Author | Harriet Beecher Stowe |
---|---|
Original title | Uncle Tom's Cabin; or, Life Among the Lowly. |
Illustrator | Hammatt Billings |
Language | English |
Genre | Novel |
Published | March 20, 1852 (two volumes) |
Publisher | John P. Jewett and Company, after serialization in The National Era beginning June 5, 1851 |
Publication place | United States |
OCLC | 1077982310 |
813.3 | |
LC Class | PS2954 .U5 |
Followed by | A Key to Uncle Tom's Cabin |
Uncle Tom's Cabin; or, Life Among the Lowly is an anti-slavery novel by American author Harriet Beecher Stowe. Published in two volumes in 1852, the novel had a profound effect on attitudes toward African Americans and slavery in the U.S., and is said to have "helped lay the groundwork for the [American] Civil War".[1][2][3]
Stowe, a Connecticut-born teacher at the Hartford Female Seminary, was part of the religious Beecher family and an active abolitionist. She wrote the sentimental novel to depict the reality of slavery while also asserting that Christian love could overcome slavery.[4][5][6] The novel focuses on the character of Uncle Tom, a long-suffering black slave around whom the stories of the other characters revolve.
In the United States, Uncle Tom's Cabin was the best-selling novel and the second best-selling book of the 19th century, following the Bible.[7][8] It is credited with helping fuel the abolitionist cause in the 1850s.[9] The influence attributed to the book was so great that a likely apocryphal story arose of Abraham Lincoln meeting Stowe at the start of the Civil War and declaring, "So this is the little lady who started this great war."[10][11]

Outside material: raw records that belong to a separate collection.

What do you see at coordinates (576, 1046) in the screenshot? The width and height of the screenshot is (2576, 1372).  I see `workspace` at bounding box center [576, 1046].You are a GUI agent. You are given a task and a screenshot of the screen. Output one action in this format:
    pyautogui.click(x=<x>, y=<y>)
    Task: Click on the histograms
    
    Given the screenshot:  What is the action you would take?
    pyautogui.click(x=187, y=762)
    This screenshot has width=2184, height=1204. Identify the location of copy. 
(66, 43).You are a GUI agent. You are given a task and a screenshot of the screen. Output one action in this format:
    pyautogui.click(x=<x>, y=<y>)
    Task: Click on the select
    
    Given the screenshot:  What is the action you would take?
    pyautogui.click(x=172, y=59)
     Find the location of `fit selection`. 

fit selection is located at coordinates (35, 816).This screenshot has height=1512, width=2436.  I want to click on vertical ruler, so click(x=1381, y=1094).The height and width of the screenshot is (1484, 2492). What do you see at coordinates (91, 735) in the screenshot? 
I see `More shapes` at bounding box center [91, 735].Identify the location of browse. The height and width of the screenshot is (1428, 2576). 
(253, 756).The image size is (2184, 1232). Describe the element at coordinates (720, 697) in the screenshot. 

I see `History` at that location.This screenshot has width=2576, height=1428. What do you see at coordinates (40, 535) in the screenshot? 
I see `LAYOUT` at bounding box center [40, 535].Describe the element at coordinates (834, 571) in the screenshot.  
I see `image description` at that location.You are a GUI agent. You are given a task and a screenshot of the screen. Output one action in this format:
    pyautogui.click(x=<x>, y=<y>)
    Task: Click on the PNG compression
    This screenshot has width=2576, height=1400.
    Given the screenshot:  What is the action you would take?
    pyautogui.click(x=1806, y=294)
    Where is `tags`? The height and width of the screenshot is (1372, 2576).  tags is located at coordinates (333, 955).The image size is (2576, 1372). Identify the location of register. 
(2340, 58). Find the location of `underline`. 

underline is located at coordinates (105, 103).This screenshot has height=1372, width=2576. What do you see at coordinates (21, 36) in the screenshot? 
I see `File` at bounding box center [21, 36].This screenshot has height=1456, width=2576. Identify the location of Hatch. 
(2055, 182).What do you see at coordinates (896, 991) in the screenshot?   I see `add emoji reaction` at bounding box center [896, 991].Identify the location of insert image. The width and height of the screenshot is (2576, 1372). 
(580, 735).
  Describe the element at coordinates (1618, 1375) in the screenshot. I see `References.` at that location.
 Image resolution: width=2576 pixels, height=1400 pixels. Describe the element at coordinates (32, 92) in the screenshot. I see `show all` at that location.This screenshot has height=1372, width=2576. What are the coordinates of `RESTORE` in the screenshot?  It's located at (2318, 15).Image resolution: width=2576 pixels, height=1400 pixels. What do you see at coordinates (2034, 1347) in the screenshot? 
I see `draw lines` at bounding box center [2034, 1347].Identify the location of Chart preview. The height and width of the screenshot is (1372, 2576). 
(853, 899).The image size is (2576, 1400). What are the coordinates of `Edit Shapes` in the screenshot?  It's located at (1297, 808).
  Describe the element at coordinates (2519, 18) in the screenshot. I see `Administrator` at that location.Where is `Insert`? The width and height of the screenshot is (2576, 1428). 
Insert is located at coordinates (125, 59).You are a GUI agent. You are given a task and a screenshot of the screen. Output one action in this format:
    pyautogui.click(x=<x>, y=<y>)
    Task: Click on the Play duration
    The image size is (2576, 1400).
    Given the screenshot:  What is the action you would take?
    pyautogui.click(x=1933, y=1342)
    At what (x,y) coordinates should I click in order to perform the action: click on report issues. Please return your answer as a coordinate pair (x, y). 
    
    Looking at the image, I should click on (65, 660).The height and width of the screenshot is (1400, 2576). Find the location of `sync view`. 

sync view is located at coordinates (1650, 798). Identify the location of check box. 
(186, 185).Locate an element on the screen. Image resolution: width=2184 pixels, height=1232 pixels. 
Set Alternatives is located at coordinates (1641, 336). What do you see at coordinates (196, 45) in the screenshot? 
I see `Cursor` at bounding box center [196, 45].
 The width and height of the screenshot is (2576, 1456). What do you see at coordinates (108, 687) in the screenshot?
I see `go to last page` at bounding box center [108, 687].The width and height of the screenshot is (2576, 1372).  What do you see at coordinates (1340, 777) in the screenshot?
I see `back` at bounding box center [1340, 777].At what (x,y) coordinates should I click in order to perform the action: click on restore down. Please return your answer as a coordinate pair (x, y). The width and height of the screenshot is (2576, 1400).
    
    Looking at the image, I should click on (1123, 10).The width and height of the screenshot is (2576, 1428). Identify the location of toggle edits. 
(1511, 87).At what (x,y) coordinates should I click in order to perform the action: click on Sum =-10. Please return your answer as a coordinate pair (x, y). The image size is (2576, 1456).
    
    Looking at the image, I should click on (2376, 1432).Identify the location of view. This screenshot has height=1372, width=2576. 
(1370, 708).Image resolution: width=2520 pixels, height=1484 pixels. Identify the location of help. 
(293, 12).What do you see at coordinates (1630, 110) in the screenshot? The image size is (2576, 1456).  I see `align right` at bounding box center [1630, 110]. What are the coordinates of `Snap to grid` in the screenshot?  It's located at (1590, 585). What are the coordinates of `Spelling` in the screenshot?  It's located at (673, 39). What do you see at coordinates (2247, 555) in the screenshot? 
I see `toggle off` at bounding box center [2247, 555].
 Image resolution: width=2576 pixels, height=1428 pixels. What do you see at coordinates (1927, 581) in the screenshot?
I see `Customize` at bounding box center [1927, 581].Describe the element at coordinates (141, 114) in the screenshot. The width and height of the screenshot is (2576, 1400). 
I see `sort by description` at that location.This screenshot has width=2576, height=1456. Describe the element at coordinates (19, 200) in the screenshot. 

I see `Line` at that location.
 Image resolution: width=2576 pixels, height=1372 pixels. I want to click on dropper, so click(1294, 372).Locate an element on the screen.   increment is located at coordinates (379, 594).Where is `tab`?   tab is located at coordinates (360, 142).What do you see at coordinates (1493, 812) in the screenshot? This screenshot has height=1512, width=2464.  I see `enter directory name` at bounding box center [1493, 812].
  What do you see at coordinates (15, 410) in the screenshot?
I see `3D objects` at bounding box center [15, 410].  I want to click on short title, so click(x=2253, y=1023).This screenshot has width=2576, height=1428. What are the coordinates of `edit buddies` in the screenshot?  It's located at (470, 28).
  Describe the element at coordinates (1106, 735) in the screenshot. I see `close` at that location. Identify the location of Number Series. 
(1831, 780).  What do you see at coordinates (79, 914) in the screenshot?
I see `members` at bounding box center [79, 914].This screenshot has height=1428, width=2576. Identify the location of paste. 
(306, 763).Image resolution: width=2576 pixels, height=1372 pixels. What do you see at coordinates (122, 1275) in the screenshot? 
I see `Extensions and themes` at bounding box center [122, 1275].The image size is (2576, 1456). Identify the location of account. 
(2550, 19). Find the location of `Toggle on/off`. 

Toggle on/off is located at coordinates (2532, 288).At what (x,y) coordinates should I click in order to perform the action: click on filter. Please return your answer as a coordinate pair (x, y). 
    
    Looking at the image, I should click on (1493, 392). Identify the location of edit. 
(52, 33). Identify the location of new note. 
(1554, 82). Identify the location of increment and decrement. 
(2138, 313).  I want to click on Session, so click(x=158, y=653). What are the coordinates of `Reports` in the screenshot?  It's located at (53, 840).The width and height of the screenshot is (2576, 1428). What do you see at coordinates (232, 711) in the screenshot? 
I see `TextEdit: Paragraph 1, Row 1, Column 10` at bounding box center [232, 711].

The book and the plays it inspired helped popularize a number of negative stereotypes about black people,[12][13][3] including that of the namesake character "Uncle Tom". The term came to be associated with an excessively subservient person.[14] These later associations with Uncle Tom's Cabin have, to an extent, overshadowed the historical effects of the book as a "vital antislavery tool".[15] Nonetheless, the novel remains a "landmark" in protest literature,[16] with later books such as The Jungle by Upton Sinclair and Silent Spring by Rachel Carson owing a large debt to it.[17]